Luego, yo no estoy en calma. Tú sabes que, en general, no soy dada a las angustias existenciales, y que he andado por este mundo bastante despreocupada, hasta alegre, diría. Pero desde que me fallaron las amígdalas tengo miedo de todo, mi amor. Del futuro, del presente, y del pasado que me parece un suelo fangoso. No sé ni por dónde comenzar. El país está espantoso de triste, feo, pobre, temblores, lluvia, y así me siento yo también. Perdona que te hable de angustias. No me gusta sentirme así. Menos todavía me gusta hablar así. Pero sé que me perdonarás. Por dicha algunas seguridades y convicciones me quedan. Cuánto quisiera sentir un poquito de la alegría que tuvimos en México.
La partida de Chile fue tristísima. Pienso que sólo muriéndome podría enderezar este enredo. Aunque estar en San Salvador, ahora y así, parece ser lo más cerca que hay a morirse y no irse al cielo.
Por tu lado, me alegro mucho de que hayas terminado comprándote la casa en Menorca, para encerrarte y escuchar y componer música, que es lo que a ti te ha gustado y ayudado siempre.
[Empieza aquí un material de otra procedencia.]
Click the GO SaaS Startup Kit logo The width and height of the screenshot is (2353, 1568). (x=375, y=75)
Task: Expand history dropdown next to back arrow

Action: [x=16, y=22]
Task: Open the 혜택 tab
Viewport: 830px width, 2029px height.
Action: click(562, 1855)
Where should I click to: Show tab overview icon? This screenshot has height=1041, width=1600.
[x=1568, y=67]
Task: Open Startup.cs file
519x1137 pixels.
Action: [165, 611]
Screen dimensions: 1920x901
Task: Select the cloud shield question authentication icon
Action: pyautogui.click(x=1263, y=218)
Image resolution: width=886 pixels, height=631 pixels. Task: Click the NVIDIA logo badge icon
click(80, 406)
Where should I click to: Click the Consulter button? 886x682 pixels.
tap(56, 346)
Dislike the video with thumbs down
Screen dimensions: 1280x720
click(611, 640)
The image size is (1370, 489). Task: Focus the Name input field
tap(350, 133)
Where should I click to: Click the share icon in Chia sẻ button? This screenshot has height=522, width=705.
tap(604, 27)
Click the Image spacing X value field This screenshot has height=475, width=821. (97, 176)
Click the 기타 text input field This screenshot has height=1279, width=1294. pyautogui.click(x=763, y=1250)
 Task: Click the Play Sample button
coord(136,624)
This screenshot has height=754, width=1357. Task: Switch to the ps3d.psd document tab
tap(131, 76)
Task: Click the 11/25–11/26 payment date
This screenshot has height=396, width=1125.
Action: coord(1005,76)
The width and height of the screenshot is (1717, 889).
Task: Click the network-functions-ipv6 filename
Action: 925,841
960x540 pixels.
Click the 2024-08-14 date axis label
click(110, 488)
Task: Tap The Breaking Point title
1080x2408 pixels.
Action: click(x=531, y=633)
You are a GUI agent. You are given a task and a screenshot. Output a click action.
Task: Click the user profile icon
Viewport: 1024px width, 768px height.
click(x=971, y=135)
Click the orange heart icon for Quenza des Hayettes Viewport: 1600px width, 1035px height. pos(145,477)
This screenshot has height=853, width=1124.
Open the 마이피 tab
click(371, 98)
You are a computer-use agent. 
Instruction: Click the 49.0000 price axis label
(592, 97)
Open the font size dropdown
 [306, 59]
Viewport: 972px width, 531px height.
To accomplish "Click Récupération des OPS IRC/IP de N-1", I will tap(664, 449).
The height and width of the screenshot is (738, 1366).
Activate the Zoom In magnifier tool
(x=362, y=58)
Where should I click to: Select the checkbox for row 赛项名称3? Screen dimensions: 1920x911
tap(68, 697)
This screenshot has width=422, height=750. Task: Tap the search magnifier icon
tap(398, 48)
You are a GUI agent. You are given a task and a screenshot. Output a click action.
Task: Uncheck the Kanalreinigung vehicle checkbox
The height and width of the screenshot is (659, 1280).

Al Perú siempre podrás ir y venir, sobre todo ahora que ya empiezas a ser conocido y reconocido internacionalmente. Si supieras la cantidad de gente que me habla de tu último disco aquí, en este bombardeado rinconcito último del mundo, y sin saber siquiera que nos conocemos. Y a cada rato se escucha una canción tuya por la radio. Yo feliz, por supuesto.
Por lo que te conté al empezar, casi deseo ahora que esta carta se pierda en el correo y te llegue mejor otra carta menos triste. Pero te la mando porque me gusta hablarte y lo necesito. Aunque claro que me gustaría hablarte de cosas más lindas y no fastidiarte así.
Una cosa buena sí te puedo contar. Nadie de nosotros se derrumbó con el terremoto. Yo estoy con los niños en casa de una tía que anda de viaje en Europa y que es grande y sólida como Gibraltar, tanto la casa como la tía, pues sólo se rompieron unos cristales y unos jarros precolombinos, lástima. Pero la casa y nosotros intactos, fuera de mi derrumbe interno que tendré que ver cómo lo compongo.
Los niños ya están en el colegio y supongo que un primer paso de mi parte sería buscar un empleo. Pero no he querido ver a nadie todavía. Tal vez la semana próxima, cuando realmente esté convencida de que me quiero quedar aquí, de que puedo hacerlo, en fin, de que de una manera u otra me voy a quedar con mis hijos en mi país. Es duro, sabes, comprobar que todas tus hermanas se han ido con ánimo de no volver más que de visita y cada vez menos. Y lo mismo tus amigos más queridos. A veces ni mi mamá ni yo sabemos dónde está cada una de mis hermanas, aunque por si acaso te aviso que la Susy sigue manteniendo el lindo departamento de la rue Colombe.
Bueno, mi amor, qué carta tan rara me salió. Te abrazo mucho, me abrazo de ti, tu recuerdo me abraza con ternura y amor, y te agradezco que me hagas sentir siempre tu grande y dulce amistad y ternura.